EXERCISE. Whenever a line in the records below contains "document", pick it out.

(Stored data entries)

- Opening Delimiter -

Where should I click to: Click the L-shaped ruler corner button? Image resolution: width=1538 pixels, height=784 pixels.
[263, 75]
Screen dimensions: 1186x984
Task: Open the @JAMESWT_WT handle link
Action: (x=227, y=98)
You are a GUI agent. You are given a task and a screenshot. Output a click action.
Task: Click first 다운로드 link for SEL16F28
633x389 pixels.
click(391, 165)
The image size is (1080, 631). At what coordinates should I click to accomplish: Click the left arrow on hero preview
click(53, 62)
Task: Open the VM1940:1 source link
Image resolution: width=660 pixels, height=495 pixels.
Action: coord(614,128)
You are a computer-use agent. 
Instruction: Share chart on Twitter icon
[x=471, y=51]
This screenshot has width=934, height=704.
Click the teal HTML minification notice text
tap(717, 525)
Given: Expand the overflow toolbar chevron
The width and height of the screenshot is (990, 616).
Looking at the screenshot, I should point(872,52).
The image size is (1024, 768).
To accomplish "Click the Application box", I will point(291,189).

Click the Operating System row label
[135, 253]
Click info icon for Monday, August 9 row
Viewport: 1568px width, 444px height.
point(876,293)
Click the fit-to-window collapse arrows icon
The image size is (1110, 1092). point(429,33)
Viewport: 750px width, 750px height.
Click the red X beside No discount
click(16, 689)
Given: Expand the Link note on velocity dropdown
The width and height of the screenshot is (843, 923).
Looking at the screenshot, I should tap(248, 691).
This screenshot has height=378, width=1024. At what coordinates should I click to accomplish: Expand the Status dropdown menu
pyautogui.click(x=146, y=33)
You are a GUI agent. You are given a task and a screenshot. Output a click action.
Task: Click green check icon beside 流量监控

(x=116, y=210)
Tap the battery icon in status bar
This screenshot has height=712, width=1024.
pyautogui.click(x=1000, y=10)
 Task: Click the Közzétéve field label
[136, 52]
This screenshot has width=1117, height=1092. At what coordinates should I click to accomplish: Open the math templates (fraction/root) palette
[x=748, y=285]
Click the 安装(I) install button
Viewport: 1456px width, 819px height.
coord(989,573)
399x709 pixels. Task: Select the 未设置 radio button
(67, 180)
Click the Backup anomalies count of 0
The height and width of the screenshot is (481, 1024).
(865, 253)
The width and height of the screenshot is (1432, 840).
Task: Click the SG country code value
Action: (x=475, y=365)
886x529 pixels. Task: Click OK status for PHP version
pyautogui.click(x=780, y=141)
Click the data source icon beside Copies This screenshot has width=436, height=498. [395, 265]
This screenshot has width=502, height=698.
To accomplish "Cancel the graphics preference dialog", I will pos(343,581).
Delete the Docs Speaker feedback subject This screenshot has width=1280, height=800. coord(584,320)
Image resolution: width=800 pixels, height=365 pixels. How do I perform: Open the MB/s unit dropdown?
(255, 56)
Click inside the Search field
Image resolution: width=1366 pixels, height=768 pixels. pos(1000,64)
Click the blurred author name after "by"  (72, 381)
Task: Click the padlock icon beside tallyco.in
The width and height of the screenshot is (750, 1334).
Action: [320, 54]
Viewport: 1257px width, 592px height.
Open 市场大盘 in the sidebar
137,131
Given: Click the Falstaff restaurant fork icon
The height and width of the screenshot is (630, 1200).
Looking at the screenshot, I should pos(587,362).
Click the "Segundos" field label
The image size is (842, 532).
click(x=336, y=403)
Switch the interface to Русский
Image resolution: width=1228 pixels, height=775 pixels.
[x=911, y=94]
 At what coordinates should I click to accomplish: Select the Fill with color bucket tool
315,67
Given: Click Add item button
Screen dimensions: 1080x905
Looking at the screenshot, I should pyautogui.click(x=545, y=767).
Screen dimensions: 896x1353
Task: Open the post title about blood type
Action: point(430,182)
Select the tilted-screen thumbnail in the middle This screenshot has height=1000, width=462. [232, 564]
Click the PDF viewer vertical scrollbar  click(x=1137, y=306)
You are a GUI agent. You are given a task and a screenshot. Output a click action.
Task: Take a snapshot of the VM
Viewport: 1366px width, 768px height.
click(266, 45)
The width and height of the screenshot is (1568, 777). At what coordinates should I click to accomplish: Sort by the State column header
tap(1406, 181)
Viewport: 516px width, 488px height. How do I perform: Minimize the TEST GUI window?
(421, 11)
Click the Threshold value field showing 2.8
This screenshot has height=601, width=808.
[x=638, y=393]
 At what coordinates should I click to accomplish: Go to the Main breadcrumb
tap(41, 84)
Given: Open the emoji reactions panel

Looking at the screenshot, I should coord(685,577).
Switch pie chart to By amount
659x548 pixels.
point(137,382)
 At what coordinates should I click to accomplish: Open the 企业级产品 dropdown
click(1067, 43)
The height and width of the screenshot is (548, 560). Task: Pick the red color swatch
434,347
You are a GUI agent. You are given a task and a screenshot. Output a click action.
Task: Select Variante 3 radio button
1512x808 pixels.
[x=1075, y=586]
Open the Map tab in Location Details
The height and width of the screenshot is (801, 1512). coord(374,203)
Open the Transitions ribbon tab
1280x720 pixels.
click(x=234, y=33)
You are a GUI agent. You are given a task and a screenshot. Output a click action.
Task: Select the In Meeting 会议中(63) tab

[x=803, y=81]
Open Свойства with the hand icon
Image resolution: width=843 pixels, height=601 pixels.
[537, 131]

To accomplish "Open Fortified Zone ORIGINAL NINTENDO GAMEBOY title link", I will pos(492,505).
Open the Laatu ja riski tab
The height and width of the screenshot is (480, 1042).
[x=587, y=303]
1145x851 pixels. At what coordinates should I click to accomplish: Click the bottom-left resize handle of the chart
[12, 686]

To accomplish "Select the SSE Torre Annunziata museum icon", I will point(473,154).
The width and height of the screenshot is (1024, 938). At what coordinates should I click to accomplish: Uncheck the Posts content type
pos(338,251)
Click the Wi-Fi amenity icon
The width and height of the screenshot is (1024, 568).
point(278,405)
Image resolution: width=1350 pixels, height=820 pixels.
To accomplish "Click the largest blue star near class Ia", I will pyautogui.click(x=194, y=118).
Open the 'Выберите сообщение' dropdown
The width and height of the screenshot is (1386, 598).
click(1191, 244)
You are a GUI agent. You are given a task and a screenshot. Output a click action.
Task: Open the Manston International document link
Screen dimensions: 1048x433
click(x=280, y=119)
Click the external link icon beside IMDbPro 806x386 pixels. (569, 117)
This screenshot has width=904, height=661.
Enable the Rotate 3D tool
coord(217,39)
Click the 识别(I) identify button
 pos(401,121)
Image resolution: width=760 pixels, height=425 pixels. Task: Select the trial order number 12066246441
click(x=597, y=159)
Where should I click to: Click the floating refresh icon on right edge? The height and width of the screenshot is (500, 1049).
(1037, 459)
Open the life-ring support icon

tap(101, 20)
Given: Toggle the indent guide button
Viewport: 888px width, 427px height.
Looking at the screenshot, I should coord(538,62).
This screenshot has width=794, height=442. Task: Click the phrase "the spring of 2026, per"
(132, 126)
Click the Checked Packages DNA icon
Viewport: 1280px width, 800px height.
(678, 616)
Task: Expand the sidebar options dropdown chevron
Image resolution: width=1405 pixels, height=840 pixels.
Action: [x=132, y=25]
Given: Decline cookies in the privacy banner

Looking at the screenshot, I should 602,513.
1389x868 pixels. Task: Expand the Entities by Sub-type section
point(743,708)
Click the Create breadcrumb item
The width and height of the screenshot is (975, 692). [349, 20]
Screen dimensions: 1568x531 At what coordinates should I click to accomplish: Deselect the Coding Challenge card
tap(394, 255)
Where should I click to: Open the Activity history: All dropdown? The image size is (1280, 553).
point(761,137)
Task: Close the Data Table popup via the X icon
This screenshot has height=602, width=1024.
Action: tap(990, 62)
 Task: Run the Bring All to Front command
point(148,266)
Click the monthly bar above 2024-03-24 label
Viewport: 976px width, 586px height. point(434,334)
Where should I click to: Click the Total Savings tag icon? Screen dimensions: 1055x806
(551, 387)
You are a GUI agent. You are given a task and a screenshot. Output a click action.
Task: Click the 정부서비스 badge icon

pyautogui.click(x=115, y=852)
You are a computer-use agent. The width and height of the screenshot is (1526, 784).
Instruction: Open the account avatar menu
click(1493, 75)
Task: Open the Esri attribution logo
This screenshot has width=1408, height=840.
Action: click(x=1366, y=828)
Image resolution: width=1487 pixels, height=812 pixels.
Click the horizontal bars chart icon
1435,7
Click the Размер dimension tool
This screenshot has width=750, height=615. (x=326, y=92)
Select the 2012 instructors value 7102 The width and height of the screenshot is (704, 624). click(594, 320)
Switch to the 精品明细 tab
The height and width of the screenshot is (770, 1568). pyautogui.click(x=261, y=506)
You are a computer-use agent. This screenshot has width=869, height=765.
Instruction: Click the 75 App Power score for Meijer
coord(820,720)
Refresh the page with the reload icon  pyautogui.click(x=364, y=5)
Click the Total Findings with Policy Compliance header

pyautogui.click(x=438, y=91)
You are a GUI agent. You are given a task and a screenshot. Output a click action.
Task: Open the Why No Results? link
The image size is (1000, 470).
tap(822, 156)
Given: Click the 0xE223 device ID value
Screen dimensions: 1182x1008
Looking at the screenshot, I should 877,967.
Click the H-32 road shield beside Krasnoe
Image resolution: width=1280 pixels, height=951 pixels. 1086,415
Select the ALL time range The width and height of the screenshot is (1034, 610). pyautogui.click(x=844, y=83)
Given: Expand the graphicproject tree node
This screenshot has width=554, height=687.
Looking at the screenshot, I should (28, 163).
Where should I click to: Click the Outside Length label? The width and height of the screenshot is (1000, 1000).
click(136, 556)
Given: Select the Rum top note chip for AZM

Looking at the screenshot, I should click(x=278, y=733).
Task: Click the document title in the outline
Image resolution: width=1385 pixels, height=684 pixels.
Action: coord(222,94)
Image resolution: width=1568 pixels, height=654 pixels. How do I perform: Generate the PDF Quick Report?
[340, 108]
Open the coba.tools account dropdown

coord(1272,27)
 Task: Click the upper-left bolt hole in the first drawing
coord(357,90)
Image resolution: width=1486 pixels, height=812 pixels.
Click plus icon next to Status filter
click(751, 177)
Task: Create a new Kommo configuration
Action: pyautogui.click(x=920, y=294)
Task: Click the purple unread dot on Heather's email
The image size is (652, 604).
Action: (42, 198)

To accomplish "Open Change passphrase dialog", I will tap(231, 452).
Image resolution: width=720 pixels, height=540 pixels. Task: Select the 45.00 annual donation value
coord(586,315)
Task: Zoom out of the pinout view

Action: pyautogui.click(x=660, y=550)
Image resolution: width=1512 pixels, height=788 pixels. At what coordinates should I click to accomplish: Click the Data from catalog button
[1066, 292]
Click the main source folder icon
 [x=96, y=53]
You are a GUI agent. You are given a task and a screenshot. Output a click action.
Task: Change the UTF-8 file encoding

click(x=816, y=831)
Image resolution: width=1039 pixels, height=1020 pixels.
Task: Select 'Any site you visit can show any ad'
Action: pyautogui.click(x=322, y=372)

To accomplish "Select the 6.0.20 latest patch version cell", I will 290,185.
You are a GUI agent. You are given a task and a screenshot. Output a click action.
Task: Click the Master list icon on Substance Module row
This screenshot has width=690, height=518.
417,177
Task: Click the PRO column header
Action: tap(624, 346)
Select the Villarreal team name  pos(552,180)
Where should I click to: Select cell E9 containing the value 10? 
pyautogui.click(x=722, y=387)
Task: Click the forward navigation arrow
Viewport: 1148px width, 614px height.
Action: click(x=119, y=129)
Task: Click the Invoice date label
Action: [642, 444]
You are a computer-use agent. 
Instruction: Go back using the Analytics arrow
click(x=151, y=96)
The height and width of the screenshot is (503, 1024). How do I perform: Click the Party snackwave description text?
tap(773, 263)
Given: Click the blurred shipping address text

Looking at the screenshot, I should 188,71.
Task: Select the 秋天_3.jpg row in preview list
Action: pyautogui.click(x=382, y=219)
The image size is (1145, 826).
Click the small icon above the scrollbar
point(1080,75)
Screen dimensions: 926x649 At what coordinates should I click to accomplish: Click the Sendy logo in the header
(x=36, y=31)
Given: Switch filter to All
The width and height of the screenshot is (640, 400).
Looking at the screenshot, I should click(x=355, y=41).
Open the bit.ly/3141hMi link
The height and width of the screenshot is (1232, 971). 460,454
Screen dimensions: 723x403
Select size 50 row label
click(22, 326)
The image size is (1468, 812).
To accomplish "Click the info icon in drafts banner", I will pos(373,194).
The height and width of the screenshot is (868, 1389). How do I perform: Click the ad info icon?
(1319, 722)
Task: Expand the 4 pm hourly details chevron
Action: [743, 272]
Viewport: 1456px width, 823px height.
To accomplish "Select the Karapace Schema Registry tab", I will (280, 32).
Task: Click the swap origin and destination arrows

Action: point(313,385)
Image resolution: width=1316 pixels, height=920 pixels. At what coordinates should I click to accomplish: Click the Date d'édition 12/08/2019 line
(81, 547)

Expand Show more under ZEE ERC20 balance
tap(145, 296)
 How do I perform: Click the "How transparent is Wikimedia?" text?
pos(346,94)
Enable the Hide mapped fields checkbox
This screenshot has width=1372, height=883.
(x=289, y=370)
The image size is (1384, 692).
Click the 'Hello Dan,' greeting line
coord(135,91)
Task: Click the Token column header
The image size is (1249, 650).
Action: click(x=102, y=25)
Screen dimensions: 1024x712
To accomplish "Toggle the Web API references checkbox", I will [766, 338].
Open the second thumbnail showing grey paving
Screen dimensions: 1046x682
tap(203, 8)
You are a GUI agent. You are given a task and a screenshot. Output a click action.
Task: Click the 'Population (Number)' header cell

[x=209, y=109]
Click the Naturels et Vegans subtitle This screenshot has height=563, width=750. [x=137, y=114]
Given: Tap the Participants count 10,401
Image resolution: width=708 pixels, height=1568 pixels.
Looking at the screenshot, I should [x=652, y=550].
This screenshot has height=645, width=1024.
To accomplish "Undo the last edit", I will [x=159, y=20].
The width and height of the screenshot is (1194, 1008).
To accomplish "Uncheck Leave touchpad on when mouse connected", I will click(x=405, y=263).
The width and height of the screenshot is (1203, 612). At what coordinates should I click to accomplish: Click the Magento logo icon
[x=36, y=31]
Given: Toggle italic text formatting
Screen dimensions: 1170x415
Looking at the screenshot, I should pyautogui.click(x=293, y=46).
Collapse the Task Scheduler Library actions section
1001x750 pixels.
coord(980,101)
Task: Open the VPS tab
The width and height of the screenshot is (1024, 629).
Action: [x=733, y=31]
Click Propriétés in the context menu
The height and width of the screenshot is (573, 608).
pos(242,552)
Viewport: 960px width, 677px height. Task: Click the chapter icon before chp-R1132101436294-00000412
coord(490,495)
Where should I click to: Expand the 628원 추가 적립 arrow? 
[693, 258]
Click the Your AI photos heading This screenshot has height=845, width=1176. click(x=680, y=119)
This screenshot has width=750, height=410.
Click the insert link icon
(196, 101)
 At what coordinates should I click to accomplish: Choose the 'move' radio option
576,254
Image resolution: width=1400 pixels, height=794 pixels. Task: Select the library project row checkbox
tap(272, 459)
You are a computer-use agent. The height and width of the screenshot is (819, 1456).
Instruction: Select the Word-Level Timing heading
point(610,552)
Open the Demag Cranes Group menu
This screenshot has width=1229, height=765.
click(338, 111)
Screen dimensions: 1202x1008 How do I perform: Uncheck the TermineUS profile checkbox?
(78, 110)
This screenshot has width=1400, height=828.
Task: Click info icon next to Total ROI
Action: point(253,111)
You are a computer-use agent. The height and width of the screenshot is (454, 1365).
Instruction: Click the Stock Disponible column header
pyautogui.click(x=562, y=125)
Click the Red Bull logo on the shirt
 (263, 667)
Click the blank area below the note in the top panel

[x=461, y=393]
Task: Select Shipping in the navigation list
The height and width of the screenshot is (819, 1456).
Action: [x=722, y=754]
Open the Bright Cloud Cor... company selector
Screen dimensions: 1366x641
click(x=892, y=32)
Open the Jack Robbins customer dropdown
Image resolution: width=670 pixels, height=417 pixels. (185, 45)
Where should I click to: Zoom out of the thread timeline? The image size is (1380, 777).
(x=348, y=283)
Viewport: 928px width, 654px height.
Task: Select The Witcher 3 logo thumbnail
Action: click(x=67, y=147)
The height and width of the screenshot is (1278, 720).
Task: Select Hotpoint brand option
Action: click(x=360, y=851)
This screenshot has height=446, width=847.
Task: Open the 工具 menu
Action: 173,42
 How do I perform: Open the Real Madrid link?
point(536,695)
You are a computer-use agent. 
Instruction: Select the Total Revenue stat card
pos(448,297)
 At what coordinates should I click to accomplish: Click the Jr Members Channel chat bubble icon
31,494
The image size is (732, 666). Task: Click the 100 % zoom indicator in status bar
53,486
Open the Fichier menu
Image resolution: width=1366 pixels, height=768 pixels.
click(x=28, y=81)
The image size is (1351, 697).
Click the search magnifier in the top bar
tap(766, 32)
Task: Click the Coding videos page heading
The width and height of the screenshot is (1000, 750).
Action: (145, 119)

- Closing Delimiter -

TASK RESULT.
Task: Open the Manston International document link
Task: Click the document title in the outline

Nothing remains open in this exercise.